耳尾はできるだけ不審に見えない笑顔を無理に作り、挨拶した。
だが、管理者は返事をしない。

 

その間にも、集積所の周辺の住民が続々とゴミを出しに来ていた。

ゴミ集積所が開いたと見るや家からゴミ袋を持ち出し、集積所内に運び、そこに置き、立ち去る。素晴らしい瞬発力であった。
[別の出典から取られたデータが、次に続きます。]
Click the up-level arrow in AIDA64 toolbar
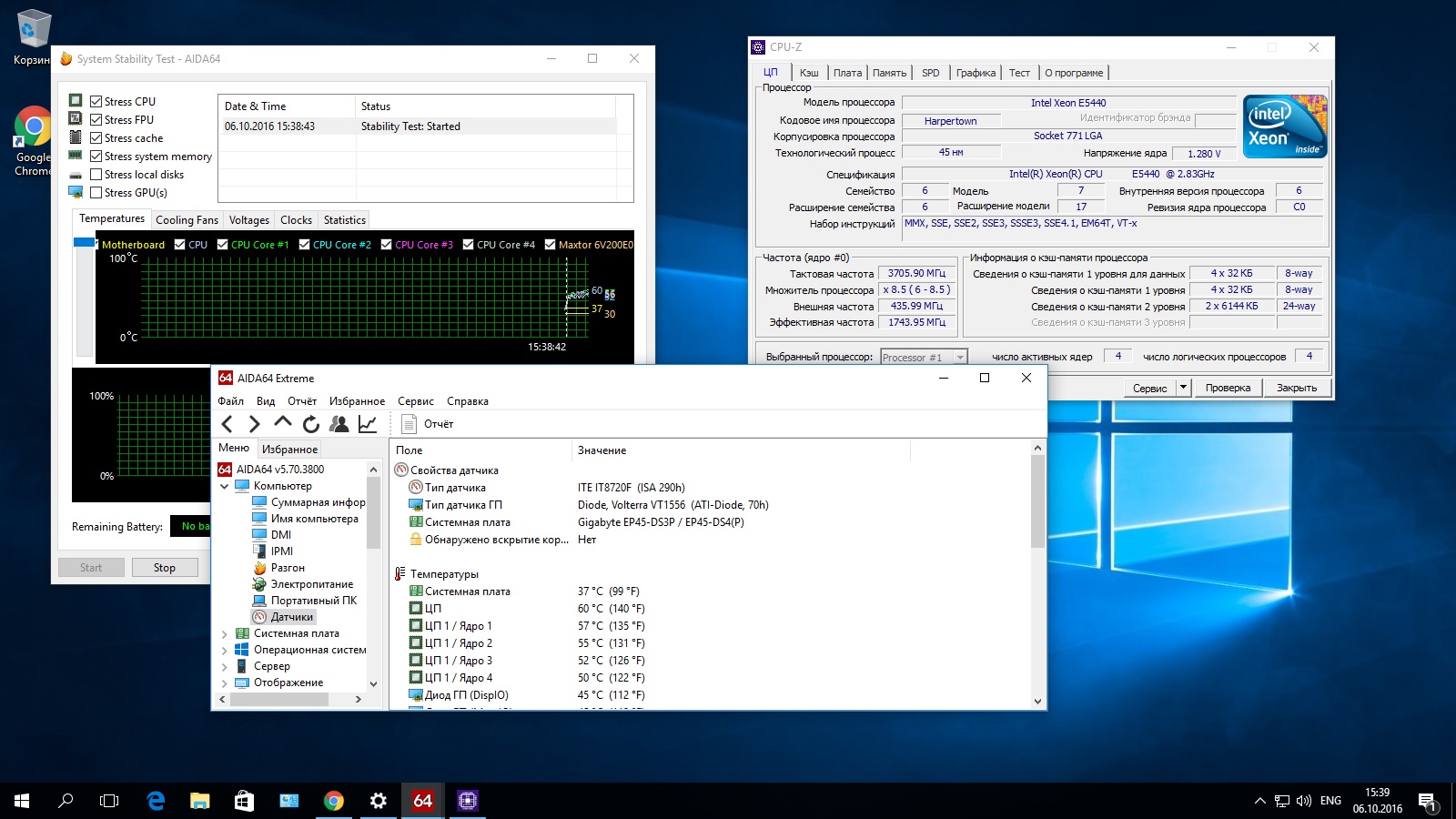The width and height of the screenshot is (1456, 819). coord(283,423)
挨拶以外の会話はほとんどない。ほぼ無言でゴミ出しは行われていた。


耳尾は居心地が悪くなったが、ゴミは捨てねばならぬ。
その決意をもって、金網を隔てたところにいる管理者に今一度、声を掛けた。

 

「あ、俺も捨てていいですか」
「どうぞ」

 

挨拶を返しもしなかった管理者は、なぜかにやりと笑った。
耳尾が困惑するさまを楽しむかのように。

 

気のせいだ。
耳尾はそう思い直し、ゴミ袋を持って裏手から入口方面に回り込み、ゴミ集積所の中に入った。集積所では入り口付近よりも、奥のほうにゴミ袋が高く積まれていた。そこに持参したゴミ袋を投げ置く。
 

(ここで閉じ込められたら、俺がゴミって事かな?)

 

そんなことを思い、つい笑ってしまっていると、背後から音が聞こえた。

 

ガシャン。

 

金網が閉まる音だった。

耳尾は驚いて振り向いたが、そこには誰もいなかった。

金網でできた扉には、南京錠が再びぶら下がっている。

周囲にいたはずのゴミを出しに来た住人は、いつの間にかいなくなっていた。

 

なんだ?

どういうことだ?

耳尾は混乱し始めた。

 

ガシャン。

 

金網が張られた扉を動かそうと試みるが、動かせない。

鍵がかかっている。

見ればわかることだったが、施錠を確認してから耳尾の疑問は大きくなった。

なぜ。


耳尾の耳に、ゴミ収集車が近づいてくる音が聞こえた。

落ち着け。
耳尾は自分に言い聞かせた。

 

ゴミ収集車が来たところで、耳尾をそのままゴミとして引き取るはずがないことはわかりきっている。
説明すればいい、なぜか閉じ込められたのだと。
そうだ。ゴミ収集車に乗った人に助けてもらえばいい。

 

大丈夫だ。

そうはわかっていても不安はぬぐいきれない。

さきほどの、にやりと笑う管理者の顔が脳裏に浮かぶ。

ポケットに手をやり、寮の鍵とスマホを持っていることを思い出した。

しかし、誰に連絡を取れば助けてもらえるというのだろう。

 

大丈夫だ、きちんと説明すれば大丈夫。

 

耳尾はそう自分に言い聞かせ、金網越しに、ゴミ収集車の助手席のドアが開くのを見守った。